Work request: From the listing below, pull out the lines that hold "sidebar".
● ● ● ●
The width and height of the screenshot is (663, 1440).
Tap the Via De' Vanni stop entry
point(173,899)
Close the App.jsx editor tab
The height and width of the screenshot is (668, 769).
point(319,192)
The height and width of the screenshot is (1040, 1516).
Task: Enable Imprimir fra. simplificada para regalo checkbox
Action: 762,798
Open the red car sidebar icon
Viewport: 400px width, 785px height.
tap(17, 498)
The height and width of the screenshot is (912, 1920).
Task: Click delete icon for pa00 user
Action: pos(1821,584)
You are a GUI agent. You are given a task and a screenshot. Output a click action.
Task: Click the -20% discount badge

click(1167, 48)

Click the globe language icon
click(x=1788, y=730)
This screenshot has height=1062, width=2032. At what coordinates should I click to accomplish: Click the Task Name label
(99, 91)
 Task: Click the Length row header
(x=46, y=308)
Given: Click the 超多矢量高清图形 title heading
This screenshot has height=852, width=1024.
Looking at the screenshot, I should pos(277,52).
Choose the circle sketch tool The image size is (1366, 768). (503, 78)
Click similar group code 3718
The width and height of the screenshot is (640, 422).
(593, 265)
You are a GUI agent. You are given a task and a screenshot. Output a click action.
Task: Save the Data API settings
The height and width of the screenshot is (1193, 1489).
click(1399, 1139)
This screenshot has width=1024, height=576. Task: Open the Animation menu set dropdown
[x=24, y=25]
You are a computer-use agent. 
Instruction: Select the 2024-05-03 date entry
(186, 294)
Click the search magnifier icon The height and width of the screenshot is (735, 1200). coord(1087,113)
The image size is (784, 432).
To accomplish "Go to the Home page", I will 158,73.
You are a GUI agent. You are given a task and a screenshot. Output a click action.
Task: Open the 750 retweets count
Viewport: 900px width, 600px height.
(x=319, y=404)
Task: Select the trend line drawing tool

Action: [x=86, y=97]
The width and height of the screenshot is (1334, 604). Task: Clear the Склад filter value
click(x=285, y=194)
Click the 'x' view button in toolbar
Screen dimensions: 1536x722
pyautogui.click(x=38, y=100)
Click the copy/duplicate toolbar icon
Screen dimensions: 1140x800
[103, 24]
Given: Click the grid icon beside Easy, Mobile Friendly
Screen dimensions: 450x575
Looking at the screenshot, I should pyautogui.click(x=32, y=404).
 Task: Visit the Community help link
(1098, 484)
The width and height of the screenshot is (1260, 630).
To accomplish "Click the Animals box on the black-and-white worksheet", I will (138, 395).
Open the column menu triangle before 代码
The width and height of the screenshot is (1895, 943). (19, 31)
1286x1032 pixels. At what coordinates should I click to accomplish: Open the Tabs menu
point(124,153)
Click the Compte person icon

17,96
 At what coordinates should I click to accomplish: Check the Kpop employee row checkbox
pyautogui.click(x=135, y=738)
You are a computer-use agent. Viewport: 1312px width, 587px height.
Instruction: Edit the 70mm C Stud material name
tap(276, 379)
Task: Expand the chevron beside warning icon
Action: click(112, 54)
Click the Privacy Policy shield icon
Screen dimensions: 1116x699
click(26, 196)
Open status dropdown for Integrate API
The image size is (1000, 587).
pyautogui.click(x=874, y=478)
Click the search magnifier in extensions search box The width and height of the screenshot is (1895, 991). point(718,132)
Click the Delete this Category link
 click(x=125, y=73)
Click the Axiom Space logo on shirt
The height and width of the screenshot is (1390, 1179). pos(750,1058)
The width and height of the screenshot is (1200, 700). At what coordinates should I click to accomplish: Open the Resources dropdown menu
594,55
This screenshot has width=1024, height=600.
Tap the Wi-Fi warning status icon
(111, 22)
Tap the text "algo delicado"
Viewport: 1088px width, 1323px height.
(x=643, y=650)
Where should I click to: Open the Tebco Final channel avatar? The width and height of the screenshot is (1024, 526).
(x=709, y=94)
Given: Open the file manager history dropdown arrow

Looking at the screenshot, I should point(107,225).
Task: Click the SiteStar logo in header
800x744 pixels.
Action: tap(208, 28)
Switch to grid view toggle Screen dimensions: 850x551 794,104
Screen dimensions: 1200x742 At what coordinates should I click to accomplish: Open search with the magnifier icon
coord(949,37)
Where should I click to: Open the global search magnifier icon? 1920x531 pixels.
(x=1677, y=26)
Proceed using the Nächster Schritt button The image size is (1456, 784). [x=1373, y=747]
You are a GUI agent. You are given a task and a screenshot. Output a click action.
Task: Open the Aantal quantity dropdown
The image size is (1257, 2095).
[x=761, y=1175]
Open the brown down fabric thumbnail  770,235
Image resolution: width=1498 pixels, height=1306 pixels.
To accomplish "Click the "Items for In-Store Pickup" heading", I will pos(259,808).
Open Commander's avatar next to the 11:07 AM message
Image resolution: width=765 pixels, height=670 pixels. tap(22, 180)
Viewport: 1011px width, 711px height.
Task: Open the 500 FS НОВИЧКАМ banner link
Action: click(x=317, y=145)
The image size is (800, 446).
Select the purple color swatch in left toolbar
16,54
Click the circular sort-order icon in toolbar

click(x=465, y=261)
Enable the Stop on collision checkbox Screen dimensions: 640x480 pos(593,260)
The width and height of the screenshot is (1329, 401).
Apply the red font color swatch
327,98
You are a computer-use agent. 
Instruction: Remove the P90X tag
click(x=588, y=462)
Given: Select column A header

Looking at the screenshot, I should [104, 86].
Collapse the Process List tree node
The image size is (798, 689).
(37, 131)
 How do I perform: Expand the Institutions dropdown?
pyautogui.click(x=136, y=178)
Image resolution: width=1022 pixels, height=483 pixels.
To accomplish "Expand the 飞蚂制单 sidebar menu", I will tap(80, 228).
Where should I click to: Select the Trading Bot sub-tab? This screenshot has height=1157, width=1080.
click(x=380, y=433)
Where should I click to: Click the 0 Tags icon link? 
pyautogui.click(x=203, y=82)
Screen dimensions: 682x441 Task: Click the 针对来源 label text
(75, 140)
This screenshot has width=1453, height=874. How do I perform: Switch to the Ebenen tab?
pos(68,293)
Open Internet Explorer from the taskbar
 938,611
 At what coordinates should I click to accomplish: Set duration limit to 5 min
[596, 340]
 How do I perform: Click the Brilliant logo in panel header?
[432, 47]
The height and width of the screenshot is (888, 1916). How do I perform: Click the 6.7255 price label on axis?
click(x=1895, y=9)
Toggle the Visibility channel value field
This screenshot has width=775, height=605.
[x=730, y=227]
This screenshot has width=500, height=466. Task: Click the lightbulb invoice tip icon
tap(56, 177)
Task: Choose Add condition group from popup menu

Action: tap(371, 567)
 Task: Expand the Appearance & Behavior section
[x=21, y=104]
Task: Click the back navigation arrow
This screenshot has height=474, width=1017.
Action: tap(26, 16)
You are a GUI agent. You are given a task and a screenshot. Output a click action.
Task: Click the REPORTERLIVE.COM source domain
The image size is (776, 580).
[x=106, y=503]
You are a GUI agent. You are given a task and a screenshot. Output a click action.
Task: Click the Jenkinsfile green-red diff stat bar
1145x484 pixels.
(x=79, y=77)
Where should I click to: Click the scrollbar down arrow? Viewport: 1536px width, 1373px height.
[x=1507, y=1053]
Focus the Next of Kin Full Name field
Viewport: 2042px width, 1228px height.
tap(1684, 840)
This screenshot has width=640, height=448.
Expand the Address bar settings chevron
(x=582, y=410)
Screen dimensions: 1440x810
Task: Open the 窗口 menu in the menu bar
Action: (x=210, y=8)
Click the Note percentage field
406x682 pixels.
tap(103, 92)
● ● ● ●
Reply:
Open the red car sidebar icon
To accomplish "Expand the 飞蚂制单 sidebar menu", I will tap(80, 228).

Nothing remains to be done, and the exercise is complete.